"Artık şu plana başlasak mı?"
Çetin'in sorusunu başımla onayladım. "Ne kadar çabuk biterse o kadar iyi."
Nazlı masanın üzerine uzattığı ayaklarını çekip sandalyesinden kalktı. Odadaki dolaba doğru gitti ve içinden rulo haline getirilmiş bir harita çıkardı. Yiğit de bu sırada laptopu kapatıp masanın kenarına koyarak harita için yer açtı.
Nazlı rulo kağıdı masanın üzerine yaydıktan sonra kağıda kısaca göz attım.
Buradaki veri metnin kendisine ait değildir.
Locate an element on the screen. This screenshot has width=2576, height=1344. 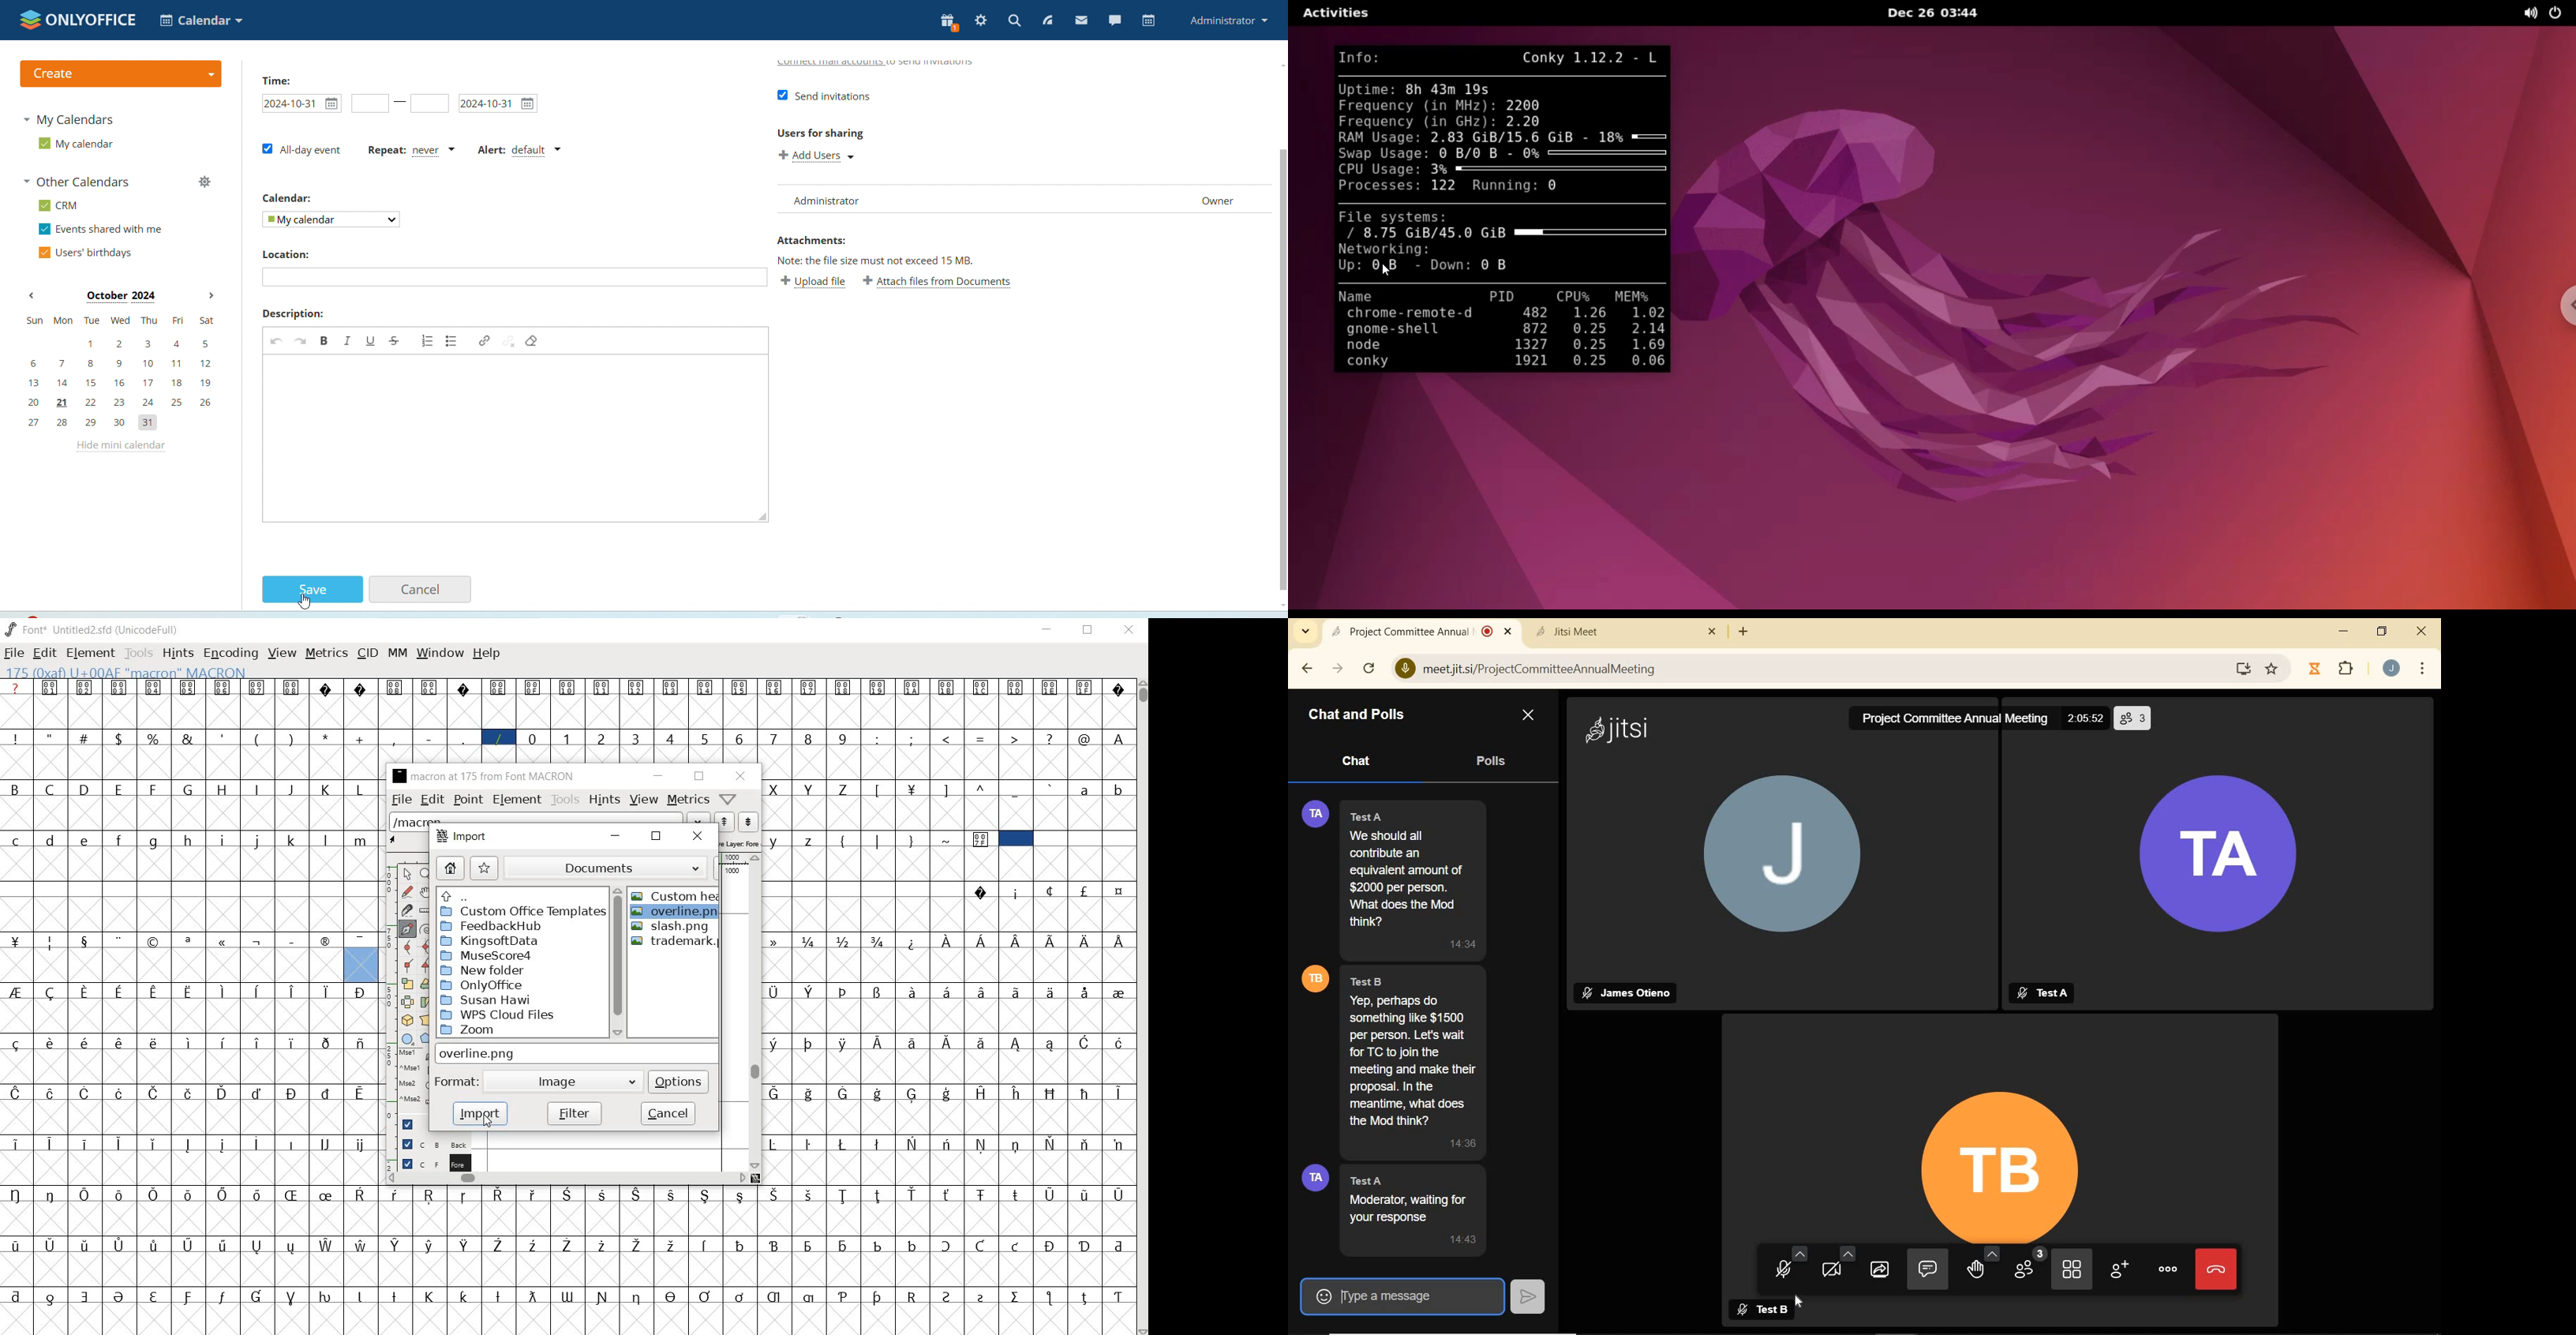
Symbol is located at coordinates (189, 1194).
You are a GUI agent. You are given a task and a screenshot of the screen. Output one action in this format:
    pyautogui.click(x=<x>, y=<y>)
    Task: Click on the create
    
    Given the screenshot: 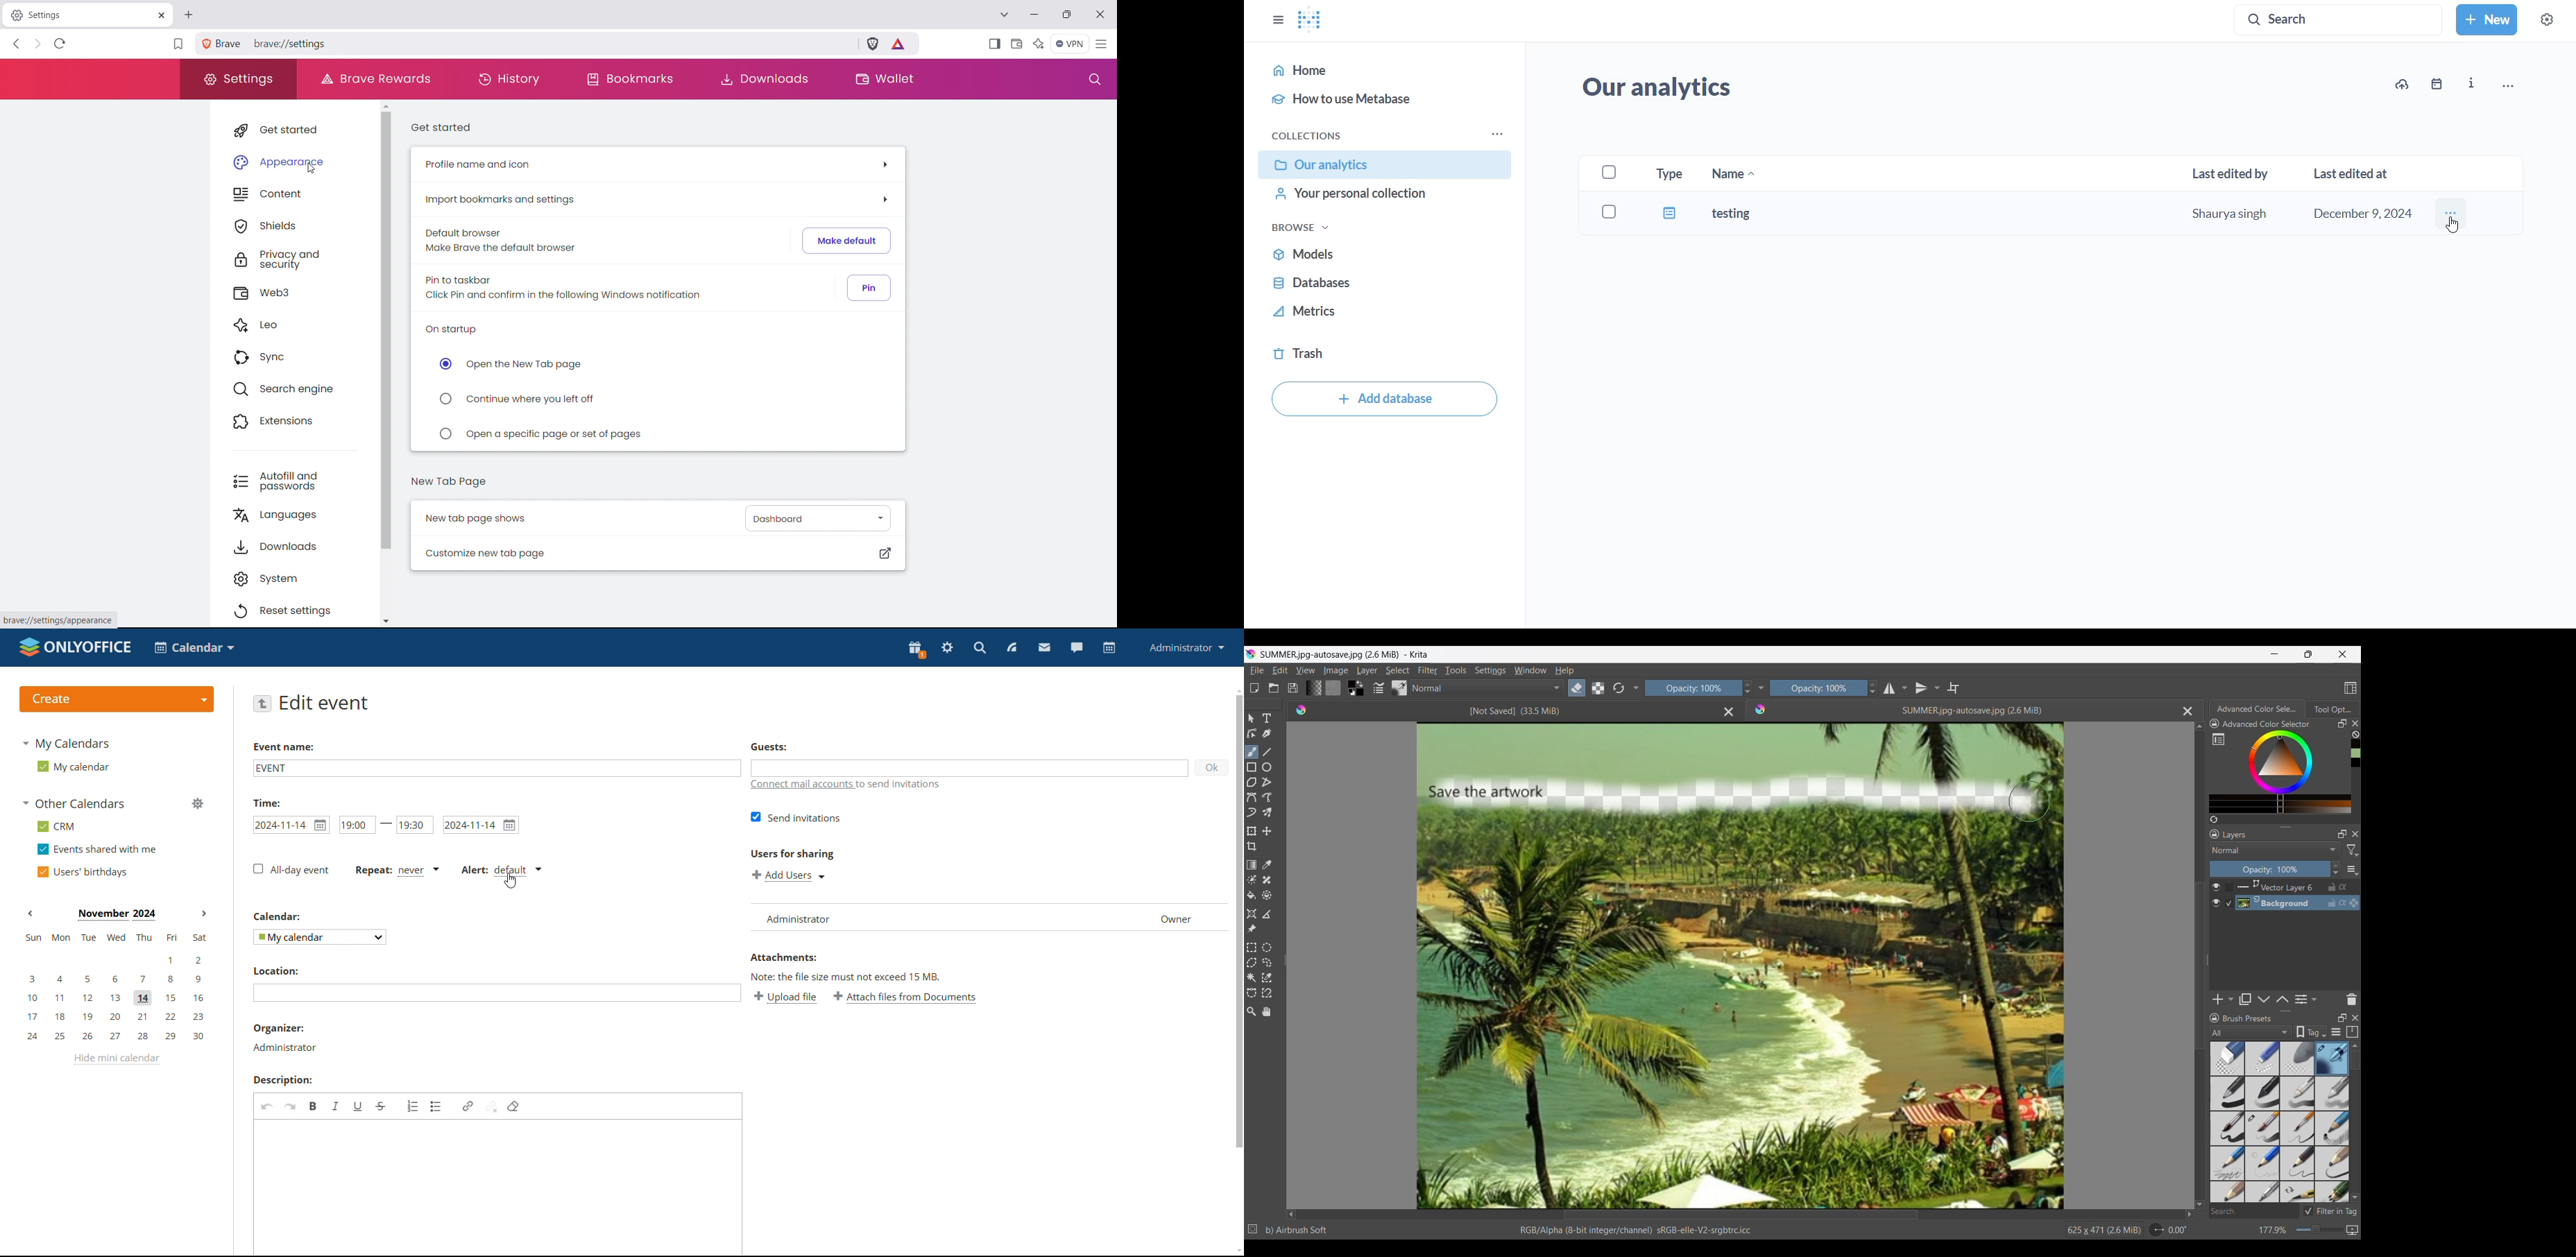 What is the action you would take?
    pyautogui.click(x=116, y=699)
Çok büyük ve oldukça karışık bir binanın planıydı bu. Koyu yeşil zeminin üzerinde yalnızca beyaz çizgilerle binanın içi kabataslak gösterilmişti. Her şey o kadar karışıktı ki ortaya çıkan görüntü labirentten farksızdı.
"Majeste burada." dedi Çetin de Nazlı gibi ayağa kalkarak.
"Nereden biliyorsun?"
"İçeride bir adamım var. Senin yerini nasıl öğrendim sanıyorsun?"
Başımı belli belirsiz sallayıp gözlerimi önümdeki krokiye diktim. "Burası çok karışık, kim bilir kaç adam tarafından korunuyordur."
"Şimdi," dedi Çetin. Eline biri kırmızı öbürü siyah olmak üzere iki tahta kalemi aldı ve kırmızı kalemle binanın dış tarafındaki dört yeri işaretledi. "Binanın dört girişi var."
"Oha, bu sığınak değil alışveriş merkezi resmen!" diye lafa atladı Anıl.
"Büyüklük bakımından öyle de denebilir fakat burası tek katlı." Çetin siyah kalemin kapağını açıp harita üzerine Tel Aliler çizmeye başladı. "Binanın geniş olması gözünüzü korkutmasın, az kişinin bildiği bir yer. Yalnızca kilit noktalarda adamlar nöbet tutuyor, yani içerisi çok kalabalık olmayacak."
Nazlı gülerek, "Adamlar çok korkutucu gözüküyor." dedi Çetin'in çizdiği Tel Alilere bakarken.
Çetin'in yüzüne pis bir sırıtış yerleşti. "Hepsini geberttiğimde daha güzel görünecekler."
"Bireysellik yok Çetin. Ayrıca her önüne gelen adamı gebertemezsin."
Söylediklerim üzerine Çetin'in yüzü düştü. "Of, bu çok sıkıcı olacak. Niye herkesi öldüremiyorum ki?"
"Teklifini kabul ettiğim için pişman olmak üzereyim. Bizimle birlik olmak istiyorsan benim kurallarımın geçerli olduğunu unutma."
"Bu kız resmen kral ya! Çetin'e diyecek laf kalmıyor ve ben bunu izlerken çok eğleniyorum." Nazlı gülerek sandalyesine geri oturdu. "Hadi biraz kavga edin, cidden izlemesi aşırı keyifli."
Çetin başını aşağı yukarı salladı. "Tamam reis." dedi bana bakarak. "Bu oyunu senin kurallarınla oynayacağıma söz verdim ve sözümden dönen bir insan değilimdir."
"Oğlum," diye lafını kesti Nazlı. "Kavga edecektiniz lan. Niye yumuşuyorsun hemen?"
"Kavga falan etmeyeceğiz." dedim. "Bu iş bitene kadar ortağız biz."
Nazlı gözlerini devirdi. "Aman iyi be, ne haliniz varsa görün."
Çetin, Nazlı'yı umursamadan tekrar krokiye döndü ve girişlerden birini işaret etti. "Buradan Ateş girecek." Kalemini labirent şeklindeki koridorlarda gezdirerek bir odaya kadar çizgi çekti. "Bu odada veriler korunuyor. Bilgisayara girip bunları kopyalayabilir değil mi?"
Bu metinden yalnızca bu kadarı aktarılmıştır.